** Records from a dataset **
↓

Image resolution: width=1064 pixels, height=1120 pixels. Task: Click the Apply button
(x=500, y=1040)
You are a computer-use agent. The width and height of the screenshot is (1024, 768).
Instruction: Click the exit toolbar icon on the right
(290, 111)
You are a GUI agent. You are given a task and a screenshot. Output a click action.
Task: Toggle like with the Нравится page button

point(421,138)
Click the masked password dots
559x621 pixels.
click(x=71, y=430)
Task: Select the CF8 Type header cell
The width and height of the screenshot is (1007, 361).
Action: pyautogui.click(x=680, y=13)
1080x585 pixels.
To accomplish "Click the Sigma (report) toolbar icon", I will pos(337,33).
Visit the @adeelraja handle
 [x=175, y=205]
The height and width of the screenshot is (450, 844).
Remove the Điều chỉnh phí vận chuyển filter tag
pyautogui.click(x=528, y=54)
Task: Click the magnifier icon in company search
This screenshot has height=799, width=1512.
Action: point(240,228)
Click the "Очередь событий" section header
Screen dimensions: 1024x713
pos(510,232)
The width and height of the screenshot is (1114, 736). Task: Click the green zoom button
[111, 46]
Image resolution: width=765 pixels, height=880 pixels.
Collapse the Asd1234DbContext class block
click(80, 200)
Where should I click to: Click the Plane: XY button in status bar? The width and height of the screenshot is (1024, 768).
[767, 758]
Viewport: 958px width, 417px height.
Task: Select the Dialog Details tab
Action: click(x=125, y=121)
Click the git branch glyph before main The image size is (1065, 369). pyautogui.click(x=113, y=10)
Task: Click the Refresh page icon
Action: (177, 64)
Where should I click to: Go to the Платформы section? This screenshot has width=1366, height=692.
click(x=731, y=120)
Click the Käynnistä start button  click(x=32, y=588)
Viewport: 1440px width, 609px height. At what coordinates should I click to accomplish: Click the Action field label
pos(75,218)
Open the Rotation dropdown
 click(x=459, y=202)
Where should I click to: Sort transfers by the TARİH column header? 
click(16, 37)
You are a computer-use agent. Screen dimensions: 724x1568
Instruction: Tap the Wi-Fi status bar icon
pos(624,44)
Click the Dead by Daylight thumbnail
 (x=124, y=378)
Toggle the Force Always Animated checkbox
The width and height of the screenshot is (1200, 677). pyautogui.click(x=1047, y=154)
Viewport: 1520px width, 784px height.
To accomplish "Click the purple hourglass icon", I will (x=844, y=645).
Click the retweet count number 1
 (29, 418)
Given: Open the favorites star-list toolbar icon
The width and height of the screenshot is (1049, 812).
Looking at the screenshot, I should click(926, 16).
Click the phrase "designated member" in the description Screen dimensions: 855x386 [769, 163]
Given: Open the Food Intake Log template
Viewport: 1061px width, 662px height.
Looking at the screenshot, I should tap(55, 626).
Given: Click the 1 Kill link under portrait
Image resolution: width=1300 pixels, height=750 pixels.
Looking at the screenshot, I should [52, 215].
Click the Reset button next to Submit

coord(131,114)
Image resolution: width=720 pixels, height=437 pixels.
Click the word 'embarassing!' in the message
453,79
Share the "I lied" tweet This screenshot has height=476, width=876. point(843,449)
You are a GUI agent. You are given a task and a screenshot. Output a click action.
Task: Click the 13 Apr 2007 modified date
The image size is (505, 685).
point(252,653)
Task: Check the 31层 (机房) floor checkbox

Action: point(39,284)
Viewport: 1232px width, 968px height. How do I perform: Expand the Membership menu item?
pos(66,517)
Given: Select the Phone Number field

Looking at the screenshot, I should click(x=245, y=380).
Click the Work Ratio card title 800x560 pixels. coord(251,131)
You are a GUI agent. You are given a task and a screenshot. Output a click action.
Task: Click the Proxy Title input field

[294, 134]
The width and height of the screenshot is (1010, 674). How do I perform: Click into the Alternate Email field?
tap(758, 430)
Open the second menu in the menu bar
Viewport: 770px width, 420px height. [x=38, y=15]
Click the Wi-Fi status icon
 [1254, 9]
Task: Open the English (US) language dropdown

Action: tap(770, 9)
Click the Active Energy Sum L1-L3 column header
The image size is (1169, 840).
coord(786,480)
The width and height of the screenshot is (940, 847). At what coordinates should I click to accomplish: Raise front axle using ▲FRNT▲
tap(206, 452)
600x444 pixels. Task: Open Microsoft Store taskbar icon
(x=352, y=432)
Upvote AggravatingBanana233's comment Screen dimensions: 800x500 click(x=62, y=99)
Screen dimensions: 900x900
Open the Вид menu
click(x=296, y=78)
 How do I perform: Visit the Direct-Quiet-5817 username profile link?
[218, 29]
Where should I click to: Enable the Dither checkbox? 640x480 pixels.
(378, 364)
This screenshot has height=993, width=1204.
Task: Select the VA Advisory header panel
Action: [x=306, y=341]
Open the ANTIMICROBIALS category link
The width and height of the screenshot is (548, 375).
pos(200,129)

↑

** What to do **
Please go through the data and copy each line containing the word "computer".

** Task response **
You are a computer-use agent. The width and height of the screenshot is (1024, 768).
You are a computer-use agent. Screen dimensions: 724x1568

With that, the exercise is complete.